*** INPUT DATA ***

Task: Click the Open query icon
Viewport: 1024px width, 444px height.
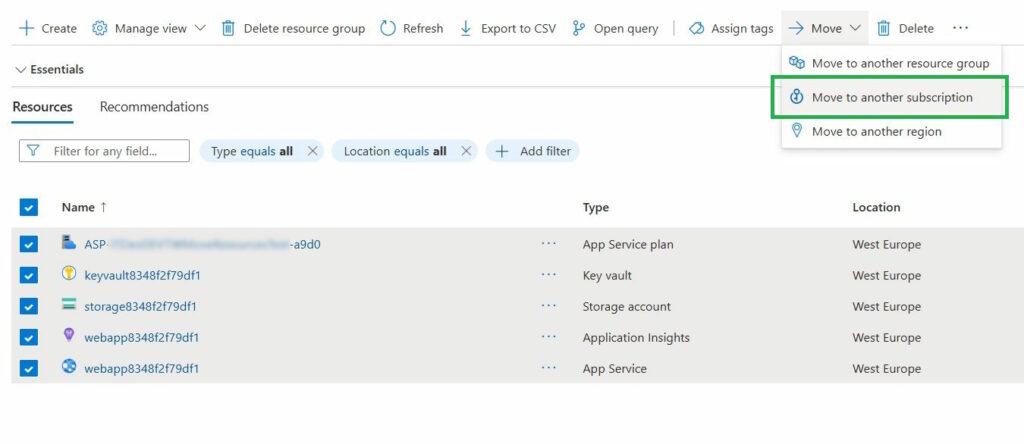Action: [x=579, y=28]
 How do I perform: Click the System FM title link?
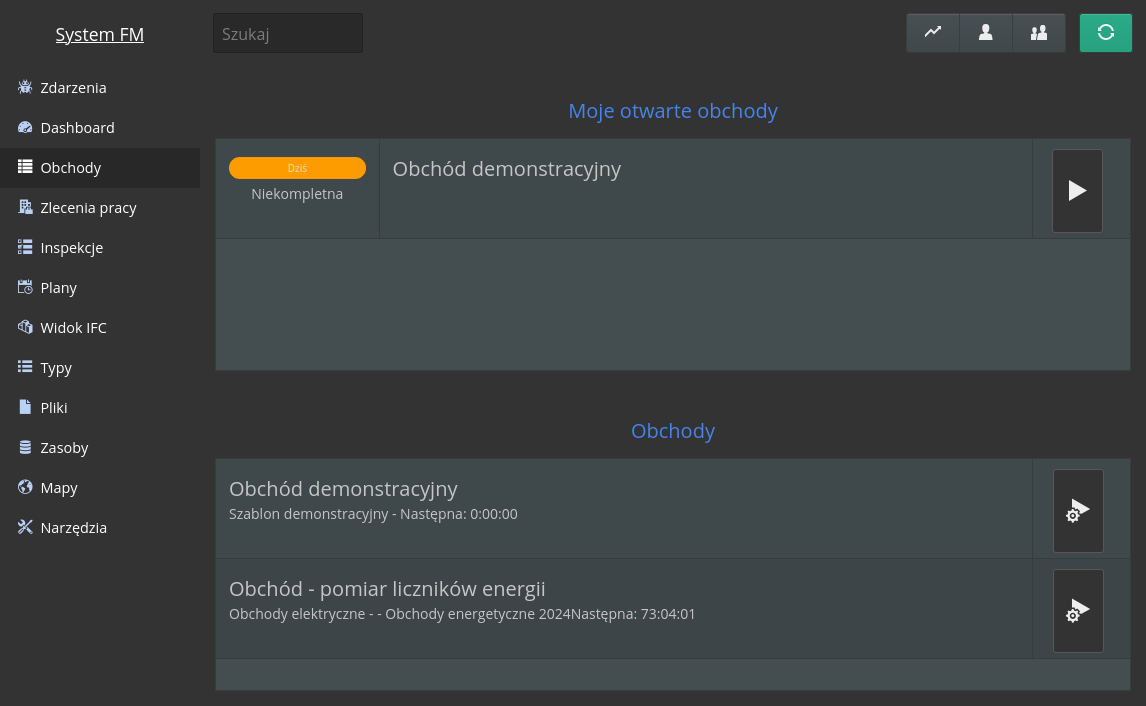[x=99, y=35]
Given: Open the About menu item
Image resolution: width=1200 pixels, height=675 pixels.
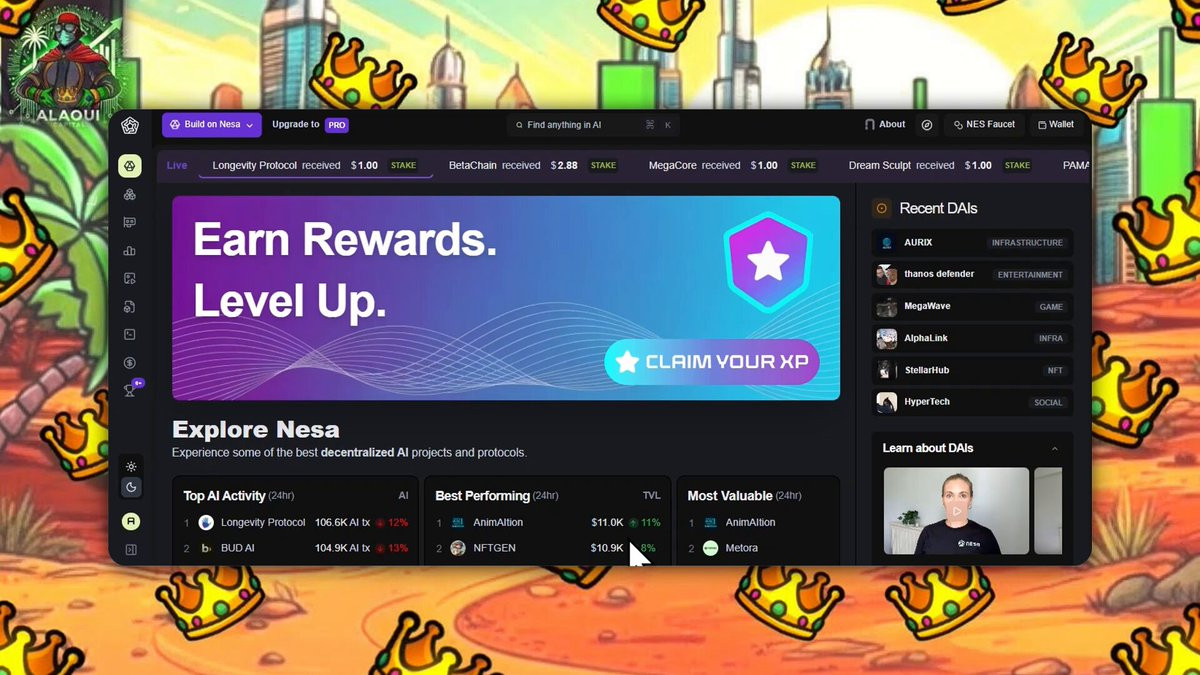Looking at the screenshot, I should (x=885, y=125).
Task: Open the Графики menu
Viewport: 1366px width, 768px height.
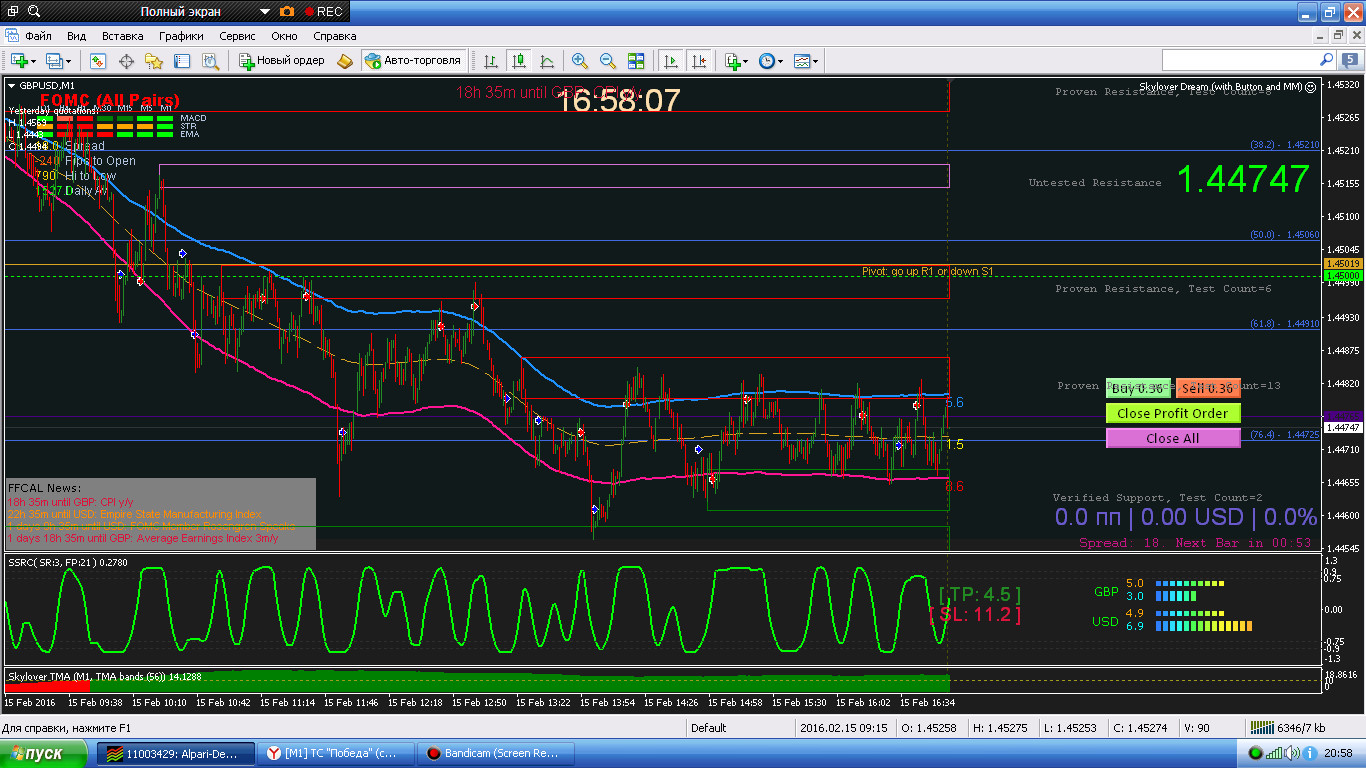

***

WHAT IS BEING ASKED
Take the lines from the one holding "Given: Open the About menu item" through the final line of the records above and output them exactly, both ends included, excluding pictures.

SOLUTION
Given: Open the About menu item
Image resolution: width=1200 pixels, height=675 pixels.
Looking at the screenshot, I should (x=885, y=125).
Task: Open the Графики menu
Viewport: 1366px width, 768px height.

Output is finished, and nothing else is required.